LE TROPPE NIPOTI DI ANAIS NIN

Mentre Diario pubblica un’inchiesta sullo stupro,
corredandola da fotografie pubblicitarie che riguardano il corpo femminile, Liberazione
va in edicola con un inserto dedicato alla pornografia, inclusivo di
riabilitazione di Gola profonda (“Una bomba onesta
brillata sul perbenismo borghese con fortissima ironia, la stessa che molte
donne americane non colsero”).

Ora. Alcune femministe, sempre americane, hanno utilizzato
il termine raunch per definire l’equivoco: perché di equivoco
si tratta.
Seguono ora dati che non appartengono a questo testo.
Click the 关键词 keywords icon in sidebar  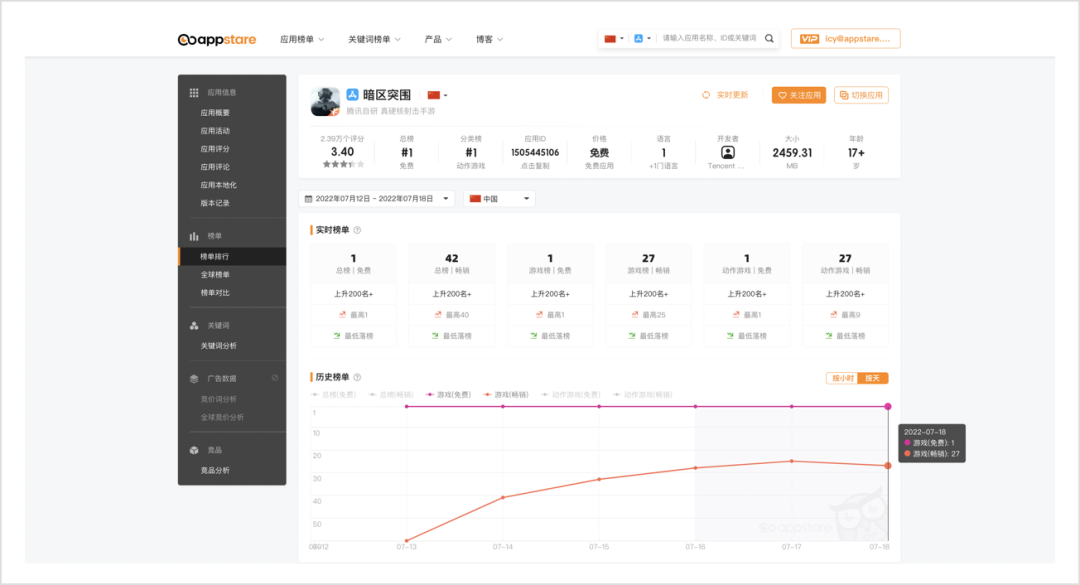[x=195, y=325]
Laddove, per convinzione anche femminile, il porno sarebbe la via
dove passa il nuovo women power. E’ la stessa idea che ha portato
svariate intellettuali, anche nostrane, a definire liberatorio Sex and the
City
.
E’ lo stesso concetto con cui si liquida il femminismo storico come
una faccenda da talebane frustrate. Ed è alla luce di questo meccanismo che la sottoscritta si pone non pochi dubbi nei confronti della caratterizzazione della scrittura “femminile”, oggi,  come scrittura erotica.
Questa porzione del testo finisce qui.